Task goal:
Reproduce the material below word for word, keeping every line unchanged.

Supplied information:
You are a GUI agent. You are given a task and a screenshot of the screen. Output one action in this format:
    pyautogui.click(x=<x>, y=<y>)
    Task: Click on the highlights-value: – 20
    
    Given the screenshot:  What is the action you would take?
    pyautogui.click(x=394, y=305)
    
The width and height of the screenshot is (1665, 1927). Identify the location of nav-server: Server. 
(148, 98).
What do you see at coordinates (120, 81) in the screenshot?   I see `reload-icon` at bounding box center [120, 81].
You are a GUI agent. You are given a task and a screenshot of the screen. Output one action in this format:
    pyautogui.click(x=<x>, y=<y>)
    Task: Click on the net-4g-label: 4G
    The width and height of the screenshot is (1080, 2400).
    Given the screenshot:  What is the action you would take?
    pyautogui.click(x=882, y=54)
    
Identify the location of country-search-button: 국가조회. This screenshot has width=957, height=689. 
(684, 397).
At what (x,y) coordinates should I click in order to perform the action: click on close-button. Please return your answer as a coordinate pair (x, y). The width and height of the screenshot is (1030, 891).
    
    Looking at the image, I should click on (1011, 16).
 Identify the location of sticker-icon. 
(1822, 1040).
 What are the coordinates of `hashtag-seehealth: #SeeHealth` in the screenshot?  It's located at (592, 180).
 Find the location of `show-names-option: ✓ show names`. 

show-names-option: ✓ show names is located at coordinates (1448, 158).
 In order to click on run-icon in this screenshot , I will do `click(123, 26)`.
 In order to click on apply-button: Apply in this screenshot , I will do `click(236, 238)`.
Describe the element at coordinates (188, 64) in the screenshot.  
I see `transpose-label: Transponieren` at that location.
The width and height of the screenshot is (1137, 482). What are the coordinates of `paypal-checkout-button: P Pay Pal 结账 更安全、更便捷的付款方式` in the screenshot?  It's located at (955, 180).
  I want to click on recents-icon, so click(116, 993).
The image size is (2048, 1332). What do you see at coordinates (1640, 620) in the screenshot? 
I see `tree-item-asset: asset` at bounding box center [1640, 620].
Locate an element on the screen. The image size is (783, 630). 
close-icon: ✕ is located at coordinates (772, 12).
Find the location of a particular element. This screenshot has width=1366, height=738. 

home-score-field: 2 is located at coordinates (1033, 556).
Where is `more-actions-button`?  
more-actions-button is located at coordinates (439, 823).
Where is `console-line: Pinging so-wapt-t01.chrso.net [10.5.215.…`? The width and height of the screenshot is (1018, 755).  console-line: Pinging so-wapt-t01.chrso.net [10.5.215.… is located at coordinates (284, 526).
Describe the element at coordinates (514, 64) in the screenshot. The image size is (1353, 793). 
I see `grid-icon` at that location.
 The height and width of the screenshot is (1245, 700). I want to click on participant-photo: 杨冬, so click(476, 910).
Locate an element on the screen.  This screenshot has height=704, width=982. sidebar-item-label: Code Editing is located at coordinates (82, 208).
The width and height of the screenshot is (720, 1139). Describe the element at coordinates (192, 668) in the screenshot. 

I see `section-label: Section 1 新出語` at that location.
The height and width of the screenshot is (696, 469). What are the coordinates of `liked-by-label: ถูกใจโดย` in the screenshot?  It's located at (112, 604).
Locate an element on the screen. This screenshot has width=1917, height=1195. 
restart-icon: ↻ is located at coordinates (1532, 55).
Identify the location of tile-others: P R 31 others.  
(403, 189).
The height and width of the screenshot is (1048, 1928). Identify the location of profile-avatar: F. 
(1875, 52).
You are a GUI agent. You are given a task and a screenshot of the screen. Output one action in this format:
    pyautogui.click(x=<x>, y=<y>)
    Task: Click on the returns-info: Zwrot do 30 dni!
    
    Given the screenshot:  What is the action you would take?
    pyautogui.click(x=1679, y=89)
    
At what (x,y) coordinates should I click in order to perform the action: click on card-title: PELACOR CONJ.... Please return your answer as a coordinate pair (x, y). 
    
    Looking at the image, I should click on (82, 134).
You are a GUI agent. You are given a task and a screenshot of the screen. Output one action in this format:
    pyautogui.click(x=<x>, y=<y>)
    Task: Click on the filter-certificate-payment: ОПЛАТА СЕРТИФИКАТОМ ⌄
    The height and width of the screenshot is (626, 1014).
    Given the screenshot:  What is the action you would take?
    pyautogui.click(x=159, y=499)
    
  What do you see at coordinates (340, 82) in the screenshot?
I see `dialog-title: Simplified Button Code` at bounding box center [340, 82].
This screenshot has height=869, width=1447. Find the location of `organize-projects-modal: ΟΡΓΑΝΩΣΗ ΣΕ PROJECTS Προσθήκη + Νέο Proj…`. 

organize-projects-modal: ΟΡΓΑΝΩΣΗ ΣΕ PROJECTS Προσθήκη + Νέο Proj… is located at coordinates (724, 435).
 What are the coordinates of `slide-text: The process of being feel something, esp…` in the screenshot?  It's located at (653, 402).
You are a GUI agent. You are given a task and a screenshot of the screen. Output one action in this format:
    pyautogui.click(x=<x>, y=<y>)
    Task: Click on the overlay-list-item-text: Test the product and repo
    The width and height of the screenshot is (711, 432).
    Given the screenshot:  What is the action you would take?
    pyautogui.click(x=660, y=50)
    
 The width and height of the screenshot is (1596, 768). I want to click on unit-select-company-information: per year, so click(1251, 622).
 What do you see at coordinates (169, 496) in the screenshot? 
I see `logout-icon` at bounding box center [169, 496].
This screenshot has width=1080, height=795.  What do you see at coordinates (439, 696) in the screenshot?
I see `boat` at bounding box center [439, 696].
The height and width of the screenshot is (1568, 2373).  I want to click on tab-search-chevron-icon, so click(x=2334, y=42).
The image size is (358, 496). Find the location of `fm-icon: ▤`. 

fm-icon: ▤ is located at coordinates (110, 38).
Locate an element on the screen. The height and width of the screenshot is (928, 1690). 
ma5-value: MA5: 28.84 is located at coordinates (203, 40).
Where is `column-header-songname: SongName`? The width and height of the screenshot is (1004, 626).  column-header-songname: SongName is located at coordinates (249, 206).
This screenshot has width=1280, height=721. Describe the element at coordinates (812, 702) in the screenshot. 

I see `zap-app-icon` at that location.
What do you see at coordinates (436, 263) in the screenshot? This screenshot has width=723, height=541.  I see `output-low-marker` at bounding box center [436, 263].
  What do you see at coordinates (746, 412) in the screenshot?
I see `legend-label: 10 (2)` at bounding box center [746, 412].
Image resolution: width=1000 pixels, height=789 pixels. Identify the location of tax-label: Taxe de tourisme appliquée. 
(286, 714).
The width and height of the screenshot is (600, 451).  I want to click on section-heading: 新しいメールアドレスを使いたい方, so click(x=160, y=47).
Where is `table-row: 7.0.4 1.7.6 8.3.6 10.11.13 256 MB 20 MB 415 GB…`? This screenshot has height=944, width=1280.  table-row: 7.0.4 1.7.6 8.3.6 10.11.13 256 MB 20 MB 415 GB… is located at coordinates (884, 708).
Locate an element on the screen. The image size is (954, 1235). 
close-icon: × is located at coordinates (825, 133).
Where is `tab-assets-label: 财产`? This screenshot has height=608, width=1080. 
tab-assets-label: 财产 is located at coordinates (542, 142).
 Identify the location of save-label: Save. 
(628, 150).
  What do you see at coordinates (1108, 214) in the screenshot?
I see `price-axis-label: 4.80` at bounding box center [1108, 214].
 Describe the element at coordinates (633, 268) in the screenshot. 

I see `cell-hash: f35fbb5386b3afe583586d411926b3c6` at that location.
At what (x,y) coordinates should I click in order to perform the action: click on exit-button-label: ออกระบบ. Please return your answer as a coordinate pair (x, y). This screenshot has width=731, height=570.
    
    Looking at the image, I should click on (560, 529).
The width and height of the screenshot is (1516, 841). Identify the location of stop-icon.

Result:
You are a GUI agent. You are given a task and a screenshot of the screen. Output one action in this format:
    pyautogui.click(x=<x>, y=<y>)
    Task: Click on the highlights-value: – 20
    
    Given the screenshot:  What is the action you would take?
    pyautogui.click(x=394, y=305)
    
The width and height of the screenshot is (1665, 1927). Identify the location of nav-server: Server. 
(148, 98).
What do you see at coordinates (120, 81) in the screenshot?   I see `reload-icon` at bounding box center [120, 81].
You are a GUI agent. You are given a task and a screenshot of the screen. Output one action in this format:
    pyautogui.click(x=<x>, y=<y>)
    Task: Click on the net-4g-label: 4G
    The width and height of the screenshot is (1080, 2400).
    Given the screenshot:  What is the action you would take?
    pyautogui.click(x=882, y=54)
    
Identify the location of country-search-button: 국가조회. This screenshot has width=957, height=689. 
(684, 397).
At what (x,y) coordinates should I click in order to perform the action: click on close-button. Please return your answer as a coordinate pair (x, y). The width and height of the screenshot is (1030, 891).
    
    Looking at the image, I should click on (1011, 16).
 Identify the location of sticker-icon. 
(1822, 1040).
 What are the coordinates of `hashtag-seehealth: #SeeHealth` in the screenshot?  It's located at (592, 180).
 Find the location of `show-names-option: ✓ show names`. 

show-names-option: ✓ show names is located at coordinates (1448, 158).
 In order to click on run-icon in this screenshot , I will do `click(123, 26)`.
 In order to click on apply-button: Apply in this screenshot , I will do `click(236, 238)`.
Describe the element at coordinates (188, 64) in the screenshot.  
I see `transpose-label: Transponieren` at that location.
The width and height of the screenshot is (1137, 482). What are the coordinates of `paypal-checkout-button: P Pay Pal 结账 更安全、更便捷的付款方式` in the screenshot?  It's located at (955, 180).
  I want to click on recents-icon, so click(116, 993).
The image size is (2048, 1332). What do you see at coordinates (1640, 620) in the screenshot? 
I see `tree-item-asset: asset` at bounding box center [1640, 620].
Locate an element on the screen. The image size is (783, 630). 
close-icon: ✕ is located at coordinates (772, 12).
Find the location of a particular element. This screenshot has width=1366, height=738. 

home-score-field: 2 is located at coordinates (1033, 556).
Where is `more-actions-button`?  
more-actions-button is located at coordinates (439, 823).
Where is `console-line: Pinging so-wapt-t01.chrso.net [10.5.215.…`? The width and height of the screenshot is (1018, 755).  console-line: Pinging so-wapt-t01.chrso.net [10.5.215.… is located at coordinates (284, 526).
Describe the element at coordinates (514, 64) in the screenshot. The image size is (1353, 793). 
I see `grid-icon` at that location.
 The height and width of the screenshot is (1245, 700). I want to click on participant-photo: 杨冬, so click(476, 910).
Locate an element on the screen.  This screenshot has height=704, width=982. sidebar-item-label: Code Editing is located at coordinates (82, 208).
The width and height of the screenshot is (720, 1139). Describe the element at coordinates (192, 668) in the screenshot. 

I see `section-label: Section 1 新出語` at that location.
The height and width of the screenshot is (696, 469). What are the coordinates of `liked-by-label: ถูกใจโดย` in the screenshot?  It's located at (112, 604).
Locate an element on the screen. This screenshot has width=1917, height=1195. 
restart-icon: ↻ is located at coordinates (1532, 55).
Identify the location of tile-others: P R 31 others.  
(403, 189).
The height and width of the screenshot is (1048, 1928). Identify the location of profile-avatar: F. 
(1875, 52).
You are a GUI agent. You are given a task and a screenshot of the screen. Output one action in this format:
    pyautogui.click(x=<x>, y=<y>)
    Task: Click on the returns-info: Zwrot do 30 dni!
    
    Given the screenshot:  What is the action you would take?
    pyautogui.click(x=1679, y=89)
    
At what (x,y) coordinates should I click in order to perform the action: click on card-title: PELACOR CONJ.... Please return your answer as a coordinate pair (x, y). 
    
    Looking at the image, I should click on (82, 134).
You are a GUI agent. You are given a task and a screenshot of the screen. Output one action in this format:
    pyautogui.click(x=<x>, y=<y>)
    Task: Click on the filter-certificate-payment: ОПЛАТА СЕРТИФИКАТОМ ⌄
    The height and width of the screenshot is (626, 1014).
    Given the screenshot:  What is the action you would take?
    pyautogui.click(x=159, y=499)
    
  What do you see at coordinates (340, 82) in the screenshot?
I see `dialog-title: Simplified Button Code` at bounding box center [340, 82].
This screenshot has height=869, width=1447. Find the location of `organize-projects-modal: ΟΡΓΑΝΩΣΗ ΣΕ PROJECTS Προσθήκη + Νέο Proj…`. 

organize-projects-modal: ΟΡΓΑΝΩΣΗ ΣΕ PROJECTS Προσθήκη + Νέο Proj… is located at coordinates (724, 435).
 What are the coordinates of `slide-text: The process of being feel something, esp…` in the screenshot?  It's located at (653, 402).
You are a GUI agent. You are given a task and a screenshot of the screen. Output one action in this format:
    pyautogui.click(x=<x>, y=<y>)
    Task: Click on the overlay-list-item-text: Test the product and repo
    The width and height of the screenshot is (711, 432).
    Given the screenshot:  What is the action you would take?
    pyautogui.click(x=660, y=50)
    
 The width and height of the screenshot is (1596, 768). I want to click on unit-select-company-information: per year, so click(1251, 622).
 What do you see at coordinates (169, 496) in the screenshot? 
I see `logout-icon` at bounding box center [169, 496].
This screenshot has width=1080, height=795.  What do you see at coordinates (439, 696) in the screenshot?
I see `boat` at bounding box center [439, 696].
The height and width of the screenshot is (1568, 2373).  I want to click on tab-search-chevron-icon, so click(x=2334, y=42).
The image size is (358, 496). Find the location of `fm-icon: ▤`. 

fm-icon: ▤ is located at coordinates (110, 38).
Locate an element on the screen. The height and width of the screenshot is (928, 1690). 
ma5-value: MA5: 28.84 is located at coordinates (203, 40).
Where is `column-header-songname: SongName`? The width and height of the screenshot is (1004, 626).  column-header-songname: SongName is located at coordinates (249, 206).
This screenshot has width=1280, height=721. Describe the element at coordinates (812, 702) in the screenshot. 

I see `zap-app-icon` at that location.
What do you see at coordinates (436, 263) in the screenshot? This screenshot has width=723, height=541.  I see `output-low-marker` at bounding box center [436, 263].
  What do you see at coordinates (746, 412) in the screenshot?
I see `legend-label: 10 (2)` at bounding box center [746, 412].
Image resolution: width=1000 pixels, height=789 pixels. Identify the location of tax-label: Taxe de tourisme appliquée. 
(286, 714).
The width and height of the screenshot is (600, 451).  I want to click on section-heading: 新しいメールアドレスを使いたい方, so click(x=160, y=47).
Where is `table-row: 7.0.4 1.7.6 8.3.6 10.11.13 256 MB 20 MB 415 GB…`? This screenshot has height=944, width=1280.  table-row: 7.0.4 1.7.6 8.3.6 10.11.13 256 MB 20 MB 415 GB… is located at coordinates (884, 708).
Locate an element on the screen. The image size is (954, 1235). 
close-icon: × is located at coordinates (825, 133).
Where is `tab-assets-label: 财产`? This screenshot has height=608, width=1080. 
tab-assets-label: 财产 is located at coordinates (542, 142).
 Identify the location of save-label: Save. 
(628, 150).
  What do you see at coordinates (1108, 214) in the screenshot?
I see `price-axis-label: 4.80` at bounding box center [1108, 214].
 Describe the element at coordinates (633, 268) in the screenshot. 

I see `cell-hash: f35fbb5386b3afe583586d411926b3c6` at that location.
At what (x,y) coordinates should I click in order to perform the action: click on exit-button-label: ออกระบบ. Please return your answer as a coordinate pair (x, y). This screenshot has width=731, height=570.
    
    Looking at the image, I should click on (560, 529).
The width and height of the screenshot is (1516, 841). Identify the location of stop-icon.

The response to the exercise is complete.